Una scommessa e un puntiglio: la scommessa è quella di raccogliere i migliori film brevi contemporanei e di offrirli gratuitamente al pubblico così da favorirne la fruizione; il puntiglio è quello di sempre, cioè voler costruire una cattedrale in una città cratere.
Il Laterale Film Festival sembra avere la necessità di scandagliare le possibili contaminazioni tra le differenti aree della creatività. Un esempio lampante è nella novità di questa edizione: la sezione espositiva. Perché e attraverso quali sentieri siete arrivati a questo ulteriore aspetto del linguaggio visivo?
Osserviamo da anni l’operato di filmmaker che fanno dell’ibridazione un campo di studio, valorizzando contaminazioni di ogni sorta (utilizzo di materiali avulsi, tecniche pittoriche, prestiti da altre sfere del fare). Ad esempio, alcuni film in programma potrebbero apparire più vicini alla video-arte che al cinema comunemente inteso; il fatto è che il confine è troppo labile per essere stabilito.
Probabilmente non esiste nemmeno un cinema comunemente inteso; esistono però dei cavilli mentali (dei cavilli da soma) che ostacolano quella facilità di associazione tipica del pensiero, quella capacità di trarre un astro da un sasso.
Per quanto riguarda la sezione espositiva, era una tentazione che coltivavamo da tempo: allargare il festival dai lati offrendo un’esperienza fruitiva che non si limiti alla semplice visione dei film, ma che suggerisca di rivolgere lo sguardo altrove. L’immagine è quella di un cinema come architettura senza tempi morti, che prima delle proiezioni non sia sala d’attesa e al termine non sia punto di fuga.
Lustro è il tema su cui vi siete concentrati nella parte espositiva di questo festival. Quale declinazione descrive meglio questo concetto?
Abbiamo intitolato la mostra Lustro perché troviamo sia un lemma fortemente ambiguo. Lustro come il periodo di cinque anni che andiamo a completare; lustro per far luce sul cinema contemporaneo. Ma c’è qualcosa di più. Forse l’idea della luce che dà sostanza alle immagini; forse quella luce che proietta in sala delle strane visioni. In lustro è nascosto un enigma, una luce affatto chiarificatrice.
Il foyer del Cinema San Nicola ospiterà le pagine abrase di Mattia Leo e le istallazioni sonore di Remo De Vico. Come dialogano tra loro queste due forme linguistiche?

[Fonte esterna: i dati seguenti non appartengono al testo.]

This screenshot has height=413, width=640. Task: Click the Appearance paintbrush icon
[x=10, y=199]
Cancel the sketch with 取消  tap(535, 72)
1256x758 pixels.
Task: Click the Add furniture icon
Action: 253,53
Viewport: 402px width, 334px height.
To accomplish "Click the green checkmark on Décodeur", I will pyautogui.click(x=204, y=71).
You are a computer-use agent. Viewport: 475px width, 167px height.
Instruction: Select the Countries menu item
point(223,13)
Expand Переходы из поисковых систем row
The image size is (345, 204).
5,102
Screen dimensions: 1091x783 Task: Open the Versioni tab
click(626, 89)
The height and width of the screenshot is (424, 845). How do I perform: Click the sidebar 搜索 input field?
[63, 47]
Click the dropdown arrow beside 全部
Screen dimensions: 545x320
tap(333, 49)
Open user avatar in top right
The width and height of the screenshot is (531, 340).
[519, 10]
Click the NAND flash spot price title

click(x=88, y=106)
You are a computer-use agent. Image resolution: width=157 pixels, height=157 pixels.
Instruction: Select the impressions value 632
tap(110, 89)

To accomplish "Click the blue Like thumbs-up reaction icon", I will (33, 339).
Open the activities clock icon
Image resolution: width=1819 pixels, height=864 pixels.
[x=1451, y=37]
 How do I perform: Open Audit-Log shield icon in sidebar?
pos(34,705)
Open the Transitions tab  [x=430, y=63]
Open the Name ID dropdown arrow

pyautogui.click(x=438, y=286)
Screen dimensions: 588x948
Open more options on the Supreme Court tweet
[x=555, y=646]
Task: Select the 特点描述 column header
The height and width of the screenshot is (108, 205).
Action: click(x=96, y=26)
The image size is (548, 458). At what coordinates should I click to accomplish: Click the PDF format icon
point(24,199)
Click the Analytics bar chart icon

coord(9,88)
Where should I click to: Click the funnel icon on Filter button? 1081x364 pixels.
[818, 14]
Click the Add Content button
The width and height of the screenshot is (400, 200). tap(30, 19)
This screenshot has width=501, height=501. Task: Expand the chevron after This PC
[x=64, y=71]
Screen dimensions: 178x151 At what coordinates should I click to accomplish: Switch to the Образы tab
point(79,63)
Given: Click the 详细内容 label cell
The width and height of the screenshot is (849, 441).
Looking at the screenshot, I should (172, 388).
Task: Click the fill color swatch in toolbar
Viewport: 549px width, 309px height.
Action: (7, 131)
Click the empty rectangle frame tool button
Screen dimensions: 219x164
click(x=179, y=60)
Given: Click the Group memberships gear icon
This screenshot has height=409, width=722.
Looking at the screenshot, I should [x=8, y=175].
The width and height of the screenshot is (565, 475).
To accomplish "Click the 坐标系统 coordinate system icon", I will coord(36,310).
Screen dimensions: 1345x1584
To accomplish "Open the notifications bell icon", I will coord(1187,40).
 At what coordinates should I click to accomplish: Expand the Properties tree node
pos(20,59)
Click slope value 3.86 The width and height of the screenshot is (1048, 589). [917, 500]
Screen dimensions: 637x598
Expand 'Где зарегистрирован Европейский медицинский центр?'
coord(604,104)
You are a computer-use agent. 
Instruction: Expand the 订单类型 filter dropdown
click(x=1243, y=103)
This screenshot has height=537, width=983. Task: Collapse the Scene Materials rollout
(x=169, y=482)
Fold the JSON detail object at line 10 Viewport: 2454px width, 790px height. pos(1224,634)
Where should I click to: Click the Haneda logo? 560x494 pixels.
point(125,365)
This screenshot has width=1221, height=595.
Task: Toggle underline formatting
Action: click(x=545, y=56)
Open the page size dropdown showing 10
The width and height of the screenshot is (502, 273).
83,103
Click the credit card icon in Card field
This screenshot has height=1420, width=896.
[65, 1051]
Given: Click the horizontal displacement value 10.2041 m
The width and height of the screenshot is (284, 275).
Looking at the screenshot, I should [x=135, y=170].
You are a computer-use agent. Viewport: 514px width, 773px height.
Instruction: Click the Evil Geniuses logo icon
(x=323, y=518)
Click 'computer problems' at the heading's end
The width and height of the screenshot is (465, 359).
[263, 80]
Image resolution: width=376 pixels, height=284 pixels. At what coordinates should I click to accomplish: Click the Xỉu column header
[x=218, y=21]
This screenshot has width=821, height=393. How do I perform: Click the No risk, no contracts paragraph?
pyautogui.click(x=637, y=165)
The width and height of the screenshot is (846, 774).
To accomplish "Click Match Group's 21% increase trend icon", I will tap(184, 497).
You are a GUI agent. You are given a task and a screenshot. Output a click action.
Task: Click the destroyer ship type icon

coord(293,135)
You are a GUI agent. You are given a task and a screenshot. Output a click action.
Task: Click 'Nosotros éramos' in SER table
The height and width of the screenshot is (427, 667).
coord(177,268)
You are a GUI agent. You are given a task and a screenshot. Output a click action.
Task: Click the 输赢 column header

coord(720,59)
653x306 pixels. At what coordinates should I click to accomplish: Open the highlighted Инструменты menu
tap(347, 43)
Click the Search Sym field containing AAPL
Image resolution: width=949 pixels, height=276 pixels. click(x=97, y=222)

Sia le istallazioni sonore che le abrasioni si ispirano ai titoli delle tre serate: Astro, Imo e Lustro. Se vogliamo individuare il punto di maggior contatto, direi questo: Remo De Vico ha campionato il rumore di un cacciavite che gratta una superficie, alludendo così alla tecnica per abradere i testi. Questo rumore di erosione è diventata la chiave di volta del brano Imo.
La formula utilizzata dal Laterale Film Festival è nell’assenza dell’aspetto competitivo. Quali sono gli elementi su cui si basa la selezione per questa edizione?
La competizione rende qualsiasi discorso infantile. A noi interessa alzare il livello perché siamo furiosi per l’inanità del presente. Non abbiamo dei criteri di selezione specifici. Non facciamo alcun discrimine tra opere narrative, anti-narrative, film costosi, low budget o no budget. Abbiamo un gusto ben definito e delle proposizioni filosofiche che ci fanno scommettere su alcuni film e diffidare di altri. Però il momento più bello è quello in cui arriva il film di un minuto che sovverte tutte le nostre sovrastrutture.
Se volessimo condensare il festival in un aggettivo, quale potremmo utilizzare?
“Laterale” è l’aggettivo che abbiamo attribuito ai film del festival. Non sapendo come altrimenti definire quel modo di pensare e agire – e non potendo pronunciare la parola sperimentale visto che in Italia si porta dietro tutta una serie di preconcetti e malumori –, abbiamo stabilito che quei film fossero laterali, poiché sorti a margine di un corpo in putrefazione. Ma scegliere laterale come aggettivo sarebbe poco laterale. Preferirei invece “voraginoso”, perché nelle cavità – nell’imo – si annida il pensiero.